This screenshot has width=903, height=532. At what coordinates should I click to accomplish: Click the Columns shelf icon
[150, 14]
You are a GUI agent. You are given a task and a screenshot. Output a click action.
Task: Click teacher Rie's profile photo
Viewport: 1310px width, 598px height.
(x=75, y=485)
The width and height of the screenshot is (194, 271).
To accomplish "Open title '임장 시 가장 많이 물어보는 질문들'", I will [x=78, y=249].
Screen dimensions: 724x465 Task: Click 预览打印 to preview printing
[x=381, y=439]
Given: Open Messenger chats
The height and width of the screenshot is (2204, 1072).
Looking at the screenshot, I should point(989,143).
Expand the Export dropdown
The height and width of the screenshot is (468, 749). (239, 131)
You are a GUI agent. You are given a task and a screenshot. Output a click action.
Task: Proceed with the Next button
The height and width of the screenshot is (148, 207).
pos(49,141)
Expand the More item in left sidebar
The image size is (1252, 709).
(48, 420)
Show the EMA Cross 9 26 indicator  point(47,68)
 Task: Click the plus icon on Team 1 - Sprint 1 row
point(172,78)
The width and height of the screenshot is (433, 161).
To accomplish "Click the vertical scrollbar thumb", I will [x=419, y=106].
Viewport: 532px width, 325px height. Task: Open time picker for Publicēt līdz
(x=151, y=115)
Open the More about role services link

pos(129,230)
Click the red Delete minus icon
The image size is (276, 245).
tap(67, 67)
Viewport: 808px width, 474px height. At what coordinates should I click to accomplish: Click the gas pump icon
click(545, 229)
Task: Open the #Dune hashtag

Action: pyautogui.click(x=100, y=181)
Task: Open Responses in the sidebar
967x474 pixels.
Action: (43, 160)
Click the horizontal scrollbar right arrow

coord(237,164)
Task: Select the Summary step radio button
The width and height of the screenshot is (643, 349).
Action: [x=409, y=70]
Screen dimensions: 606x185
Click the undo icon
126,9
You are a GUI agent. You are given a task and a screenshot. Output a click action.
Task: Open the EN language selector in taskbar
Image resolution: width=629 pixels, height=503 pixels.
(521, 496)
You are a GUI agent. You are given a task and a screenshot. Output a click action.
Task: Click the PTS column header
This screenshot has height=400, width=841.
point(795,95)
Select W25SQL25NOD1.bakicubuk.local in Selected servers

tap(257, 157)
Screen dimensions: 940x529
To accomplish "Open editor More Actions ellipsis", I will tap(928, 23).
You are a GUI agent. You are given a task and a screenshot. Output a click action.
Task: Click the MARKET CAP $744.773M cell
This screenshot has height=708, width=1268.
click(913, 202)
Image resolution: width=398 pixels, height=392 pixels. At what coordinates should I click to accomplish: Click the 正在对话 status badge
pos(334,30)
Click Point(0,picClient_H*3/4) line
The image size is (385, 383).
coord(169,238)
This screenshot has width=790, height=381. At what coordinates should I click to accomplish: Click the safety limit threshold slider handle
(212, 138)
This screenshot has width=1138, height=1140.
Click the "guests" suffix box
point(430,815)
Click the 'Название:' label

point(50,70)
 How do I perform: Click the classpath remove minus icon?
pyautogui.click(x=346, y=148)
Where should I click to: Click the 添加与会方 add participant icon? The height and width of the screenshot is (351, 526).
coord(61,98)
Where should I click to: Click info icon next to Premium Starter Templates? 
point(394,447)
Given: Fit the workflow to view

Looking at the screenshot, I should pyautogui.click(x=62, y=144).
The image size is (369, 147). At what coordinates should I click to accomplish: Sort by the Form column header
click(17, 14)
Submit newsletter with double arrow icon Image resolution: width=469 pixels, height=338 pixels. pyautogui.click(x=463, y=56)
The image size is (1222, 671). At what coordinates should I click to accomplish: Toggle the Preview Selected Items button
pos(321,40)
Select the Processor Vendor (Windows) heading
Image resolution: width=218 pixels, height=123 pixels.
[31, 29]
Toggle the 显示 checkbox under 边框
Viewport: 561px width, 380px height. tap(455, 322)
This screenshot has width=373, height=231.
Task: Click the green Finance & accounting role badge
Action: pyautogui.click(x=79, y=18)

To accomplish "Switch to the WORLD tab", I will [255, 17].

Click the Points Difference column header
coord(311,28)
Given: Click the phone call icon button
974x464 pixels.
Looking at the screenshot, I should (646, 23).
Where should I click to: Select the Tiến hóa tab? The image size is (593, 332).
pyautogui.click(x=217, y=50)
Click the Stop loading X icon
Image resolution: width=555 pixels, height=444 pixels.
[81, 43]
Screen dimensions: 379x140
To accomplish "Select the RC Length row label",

-=-=-

Task directions:
Going line by line, copy the data above exactly.

Completed exercise:
This screenshot has width=903, height=532. At what coordinates should I click to accomplish: Click the Columns shelf icon
[150, 14]
You are a GUI agent. You are given a task and a screenshot. Output a click action.
Task: Click teacher Rie's profile photo
Viewport: 1310px width, 598px height.
(x=75, y=485)
The width and height of the screenshot is (194, 271).
To accomplish "Open title '임장 시 가장 많이 물어보는 질문들'", I will [x=78, y=249].
Screen dimensions: 724x465 Task: Click 预览打印 to preview printing
[x=381, y=439]
Given: Open Messenger chats
The height and width of the screenshot is (2204, 1072).
Looking at the screenshot, I should point(989,143).
Expand the Export dropdown
The height and width of the screenshot is (468, 749). (239, 131)
You are a GUI agent. You are given a task and a screenshot. Output a click action.
Task: Proceed with the Next button
The height and width of the screenshot is (148, 207).
pos(49,141)
Expand the More item in left sidebar
The image size is (1252, 709).
(48, 420)
Show the EMA Cross 9 26 indicator  point(47,68)
 Task: Click the plus icon on Team 1 - Sprint 1 row
point(172,78)
The width and height of the screenshot is (433, 161).
To accomplish "Click the vertical scrollbar thumb", I will [x=419, y=106].
Viewport: 532px width, 325px height. Task: Open time picker for Publicēt līdz
(x=151, y=115)
Open the More about role services link

pos(129,230)
Click the red Delete minus icon
The image size is (276, 245).
tap(67, 67)
Viewport: 808px width, 474px height. At what coordinates should I click to accomplish: Click the gas pump icon
click(545, 229)
Task: Open the #Dune hashtag

Action: pyautogui.click(x=100, y=181)
Task: Open Responses in the sidebar
967x474 pixels.
Action: (43, 160)
Click the horizontal scrollbar right arrow

coord(237,164)
Task: Select the Summary step radio button
The width and height of the screenshot is (643, 349).
Action: [x=409, y=70]
Screen dimensions: 606x185
Click the undo icon
126,9
You are a GUI agent. You are given a task and a screenshot. Output a click action.
Task: Open the EN language selector in taskbar
Image resolution: width=629 pixels, height=503 pixels.
(521, 496)
You are a GUI agent. You are given a task and a screenshot. Output a click action.
Task: Click the PTS column header
This screenshot has height=400, width=841.
point(795,95)
Select W25SQL25NOD1.bakicubuk.local in Selected servers

tap(257, 157)
Screen dimensions: 940x529
To accomplish "Open editor More Actions ellipsis", I will tap(928, 23).
You are a GUI agent. You are given a task and a screenshot. Output a click action.
Task: Click the MARKET CAP $744.773M cell
This screenshot has height=708, width=1268.
click(913, 202)
Image resolution: width=398 pixels, height=392 pixels. At what coordinates should I click to accomplish: Click the 正在对话 status badge
pos(334,30)
Click Point(0,picClient_H*3/4) line
The image size is (385, 383).
coord(169,238)
This screenshot has width=790, height=381. At what coordinates should I click to accomplish: Click the safety limit threshold slider handle
(212, 138)
This screenshot has width=1138, height=1140.
Click the "guests" suffix box
point(430,815)
Click the 'Название:' label

point(50,70)
 How do I perform: Click the classpath remove minus icon?
pyautogui.click(x=346, y=148)
Where should I click to: Click the 添加与会方 add participant icon? The height and width of the screenshot is (351, 526).
coord(61,98)
Where should I click to: Click info icon next to Premium Starter Templates? 
point(394,447)
Given: Fit the workflow to view

Looking at the screenshot, I should pyautogui.click(x=62, y=144).
The image size is (369, 147). At what coordinates should I click to accomplish: Sort by the Form column header
click(17, 14)
Submit newsletter with double arrow icon Image resolution: width=469 pixels, height=338 pixels. pyautogui.click(x=463, y=56)
The image size is (1222, 671). At what coordinates should I click to accomplish: Toggle the Preview Selected Items button
pos(321,40)
Select the Processor Vendor (Windows) heading
Image resolution: width=218 pixels, height=123 pixels.
[31, 29]
Toggle the 显示 checkbox under 边框
Viewport: 561px width, 380px height. tap(455, 322)
This screenshot has width=373, height=231.
Task: Click the green Finance & accounting role badge
Action: pyautogui.click(x=79, y=18)

To accomplish "Switch to the WORLD tab", I will [255, 17].

Click the Points Difference column header
coord(311,28)
Given: Click the phone call icon button
974x464 pixels.
Looking at the screenshot, I should (646, 23).
Where should I click to: Select the Tiến hóa tab? The image size is (593, 332).
pyautogui.click(x=217, y=50)
Click the Stop loading X icon
Image resolution: width=555 pixels, height=444 pixels.
[81, 43]
Screen dimensions: 379x140
To accomplish "Select the RC Length row label",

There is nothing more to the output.